Les paroles ne suffisent plus, il faut agir
Jacques Berset, Apic
Berne, 22 juin 2008 (Apic) Le réchauffement climatique – avec son cortège de catastrophes naturelles – touche avant tout ceux qui produisent le moins de CO2 et de gaz à effet de serre, les pauvres du tiers-monde. Un Africain émet en effet en moyenne 20 fois moins de CO2 par an qu’un habitant d’Amérique du Nord. Tel est le constat dressé vendredi à Berne par les spécialistes invités par l’Action de Carême (AdC) et Pain pour le Prochain (PPP) au symposium sur la «justice climatique», auquel plus de 200 personnes ont participé.
Parmi eux, le conseiller fédéral Moritz Leuenberger, qui, dans son vibrant plaidoyer pour la réduction des émissions de CO2, a remercié les oeuvres d’entraide qui apportent leur contribution, avec leurs réflexions, à cette «justice climatique» qui devient un impératif urgent. Car pour le ministre de l’environnement, le comportement de chaque individu a des conséquences globales, comme le montrent le réchauffement climatique ou la récente crise des marchés financiers.
Soulignant que le besoin de toujours plus de mobilité chez l’homme contemporain – pour les loisirs notamment – est l’une des raisons à l’origine du changement climatique, Moritz Leuenberger a rappelé qu’il était aussi ministre des transports. Et qu’en tant que tel, il s’engageait pour le transfert du trafic de la route au rail, pour le développement des transports publics, la réduction des émissions de CO2 et pour l’inclusion du transport aérien dans les efforts internationaux pour la protection du climat.
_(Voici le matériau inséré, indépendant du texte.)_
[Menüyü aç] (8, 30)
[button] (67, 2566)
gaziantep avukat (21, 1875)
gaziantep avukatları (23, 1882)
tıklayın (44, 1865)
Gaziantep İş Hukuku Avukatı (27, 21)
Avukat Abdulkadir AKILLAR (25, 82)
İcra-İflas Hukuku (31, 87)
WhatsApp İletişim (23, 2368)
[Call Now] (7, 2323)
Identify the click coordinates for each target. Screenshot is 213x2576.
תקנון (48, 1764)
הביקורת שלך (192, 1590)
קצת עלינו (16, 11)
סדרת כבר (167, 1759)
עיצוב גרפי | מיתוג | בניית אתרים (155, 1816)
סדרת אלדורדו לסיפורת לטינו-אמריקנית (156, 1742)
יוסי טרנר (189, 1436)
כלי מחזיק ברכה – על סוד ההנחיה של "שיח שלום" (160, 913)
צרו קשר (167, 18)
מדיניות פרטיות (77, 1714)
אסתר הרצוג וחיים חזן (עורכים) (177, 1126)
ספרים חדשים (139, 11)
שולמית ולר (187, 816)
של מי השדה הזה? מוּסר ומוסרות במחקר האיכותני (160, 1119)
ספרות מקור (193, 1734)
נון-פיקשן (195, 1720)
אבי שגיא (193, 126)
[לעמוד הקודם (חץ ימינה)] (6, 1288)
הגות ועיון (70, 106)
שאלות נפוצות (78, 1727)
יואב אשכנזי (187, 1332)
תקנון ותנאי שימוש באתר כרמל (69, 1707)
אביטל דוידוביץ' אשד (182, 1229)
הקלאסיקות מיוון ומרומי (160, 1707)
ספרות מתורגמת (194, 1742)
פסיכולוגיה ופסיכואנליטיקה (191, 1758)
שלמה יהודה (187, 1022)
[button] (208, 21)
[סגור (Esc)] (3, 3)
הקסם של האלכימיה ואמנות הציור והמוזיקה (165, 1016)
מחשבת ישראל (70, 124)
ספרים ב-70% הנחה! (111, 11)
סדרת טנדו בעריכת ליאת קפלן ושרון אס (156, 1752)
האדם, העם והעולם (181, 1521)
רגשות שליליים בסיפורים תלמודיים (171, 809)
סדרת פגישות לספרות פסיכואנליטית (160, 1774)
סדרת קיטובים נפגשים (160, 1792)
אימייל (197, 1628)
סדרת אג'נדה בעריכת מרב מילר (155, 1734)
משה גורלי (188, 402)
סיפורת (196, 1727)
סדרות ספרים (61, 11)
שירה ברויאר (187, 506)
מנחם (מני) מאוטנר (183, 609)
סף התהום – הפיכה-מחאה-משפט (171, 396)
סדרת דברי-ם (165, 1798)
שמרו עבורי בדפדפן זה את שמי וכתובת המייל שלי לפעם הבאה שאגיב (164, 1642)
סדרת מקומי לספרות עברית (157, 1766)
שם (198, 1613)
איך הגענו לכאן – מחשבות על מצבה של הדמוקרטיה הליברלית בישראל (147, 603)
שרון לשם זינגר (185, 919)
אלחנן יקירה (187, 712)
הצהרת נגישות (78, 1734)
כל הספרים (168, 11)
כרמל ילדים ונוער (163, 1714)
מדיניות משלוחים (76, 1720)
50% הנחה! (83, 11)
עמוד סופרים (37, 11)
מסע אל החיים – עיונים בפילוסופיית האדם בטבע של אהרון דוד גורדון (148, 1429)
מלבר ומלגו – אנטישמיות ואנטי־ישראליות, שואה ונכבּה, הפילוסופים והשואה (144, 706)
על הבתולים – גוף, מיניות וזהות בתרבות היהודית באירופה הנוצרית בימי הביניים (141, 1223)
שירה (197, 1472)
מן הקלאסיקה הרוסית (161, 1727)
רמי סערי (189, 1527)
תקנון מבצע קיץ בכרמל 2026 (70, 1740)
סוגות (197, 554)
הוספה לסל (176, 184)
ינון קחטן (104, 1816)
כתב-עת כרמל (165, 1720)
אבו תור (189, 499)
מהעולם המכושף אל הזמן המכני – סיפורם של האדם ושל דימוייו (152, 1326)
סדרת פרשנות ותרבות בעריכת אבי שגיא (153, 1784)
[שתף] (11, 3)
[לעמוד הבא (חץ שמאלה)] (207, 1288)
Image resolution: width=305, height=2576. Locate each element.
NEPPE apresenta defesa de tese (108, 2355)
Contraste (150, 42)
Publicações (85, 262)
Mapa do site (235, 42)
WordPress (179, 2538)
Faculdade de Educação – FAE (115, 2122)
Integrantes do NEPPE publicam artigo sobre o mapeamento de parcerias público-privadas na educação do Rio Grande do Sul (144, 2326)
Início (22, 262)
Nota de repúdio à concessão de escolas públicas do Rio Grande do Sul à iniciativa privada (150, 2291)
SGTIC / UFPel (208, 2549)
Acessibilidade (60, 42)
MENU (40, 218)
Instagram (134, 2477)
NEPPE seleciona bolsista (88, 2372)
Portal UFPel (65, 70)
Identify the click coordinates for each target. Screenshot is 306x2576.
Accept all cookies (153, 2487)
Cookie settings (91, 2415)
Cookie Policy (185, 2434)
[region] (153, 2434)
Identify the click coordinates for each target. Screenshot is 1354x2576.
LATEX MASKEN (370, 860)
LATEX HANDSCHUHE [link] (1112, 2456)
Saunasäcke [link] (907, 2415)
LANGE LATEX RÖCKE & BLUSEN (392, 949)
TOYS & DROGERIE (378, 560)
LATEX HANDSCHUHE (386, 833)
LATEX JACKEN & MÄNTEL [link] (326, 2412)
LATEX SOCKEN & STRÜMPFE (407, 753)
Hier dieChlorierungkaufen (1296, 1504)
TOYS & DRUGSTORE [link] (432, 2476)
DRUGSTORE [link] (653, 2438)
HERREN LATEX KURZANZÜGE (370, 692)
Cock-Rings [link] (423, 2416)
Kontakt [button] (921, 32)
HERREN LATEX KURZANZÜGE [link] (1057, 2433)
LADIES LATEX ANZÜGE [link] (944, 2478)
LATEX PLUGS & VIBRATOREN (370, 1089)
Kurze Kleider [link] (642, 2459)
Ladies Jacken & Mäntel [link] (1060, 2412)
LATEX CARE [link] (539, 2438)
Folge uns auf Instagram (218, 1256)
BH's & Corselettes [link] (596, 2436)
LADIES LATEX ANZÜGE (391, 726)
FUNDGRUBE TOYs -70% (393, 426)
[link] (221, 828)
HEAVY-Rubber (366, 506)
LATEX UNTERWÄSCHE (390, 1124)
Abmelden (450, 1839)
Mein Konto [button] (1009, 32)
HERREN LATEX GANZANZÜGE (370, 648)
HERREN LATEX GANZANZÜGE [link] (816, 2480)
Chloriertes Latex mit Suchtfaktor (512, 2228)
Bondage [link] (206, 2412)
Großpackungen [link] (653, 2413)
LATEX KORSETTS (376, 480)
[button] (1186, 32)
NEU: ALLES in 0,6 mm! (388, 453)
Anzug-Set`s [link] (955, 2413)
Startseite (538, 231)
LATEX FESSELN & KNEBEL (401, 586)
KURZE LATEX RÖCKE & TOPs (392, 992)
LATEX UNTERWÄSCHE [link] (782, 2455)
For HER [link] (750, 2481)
Mais le ministre a lancé une pique contre les intérêts des lobbies privés qui, comme ceux de l’industrie automobile, font appel aux instincts égoïstes et archaïques des consommateurs. Pour lui, la justice climatique ne peut être atteinte que par une démarche multilatérale, même si elle est souvent tournée en ridicule par ces mêmes lobbies.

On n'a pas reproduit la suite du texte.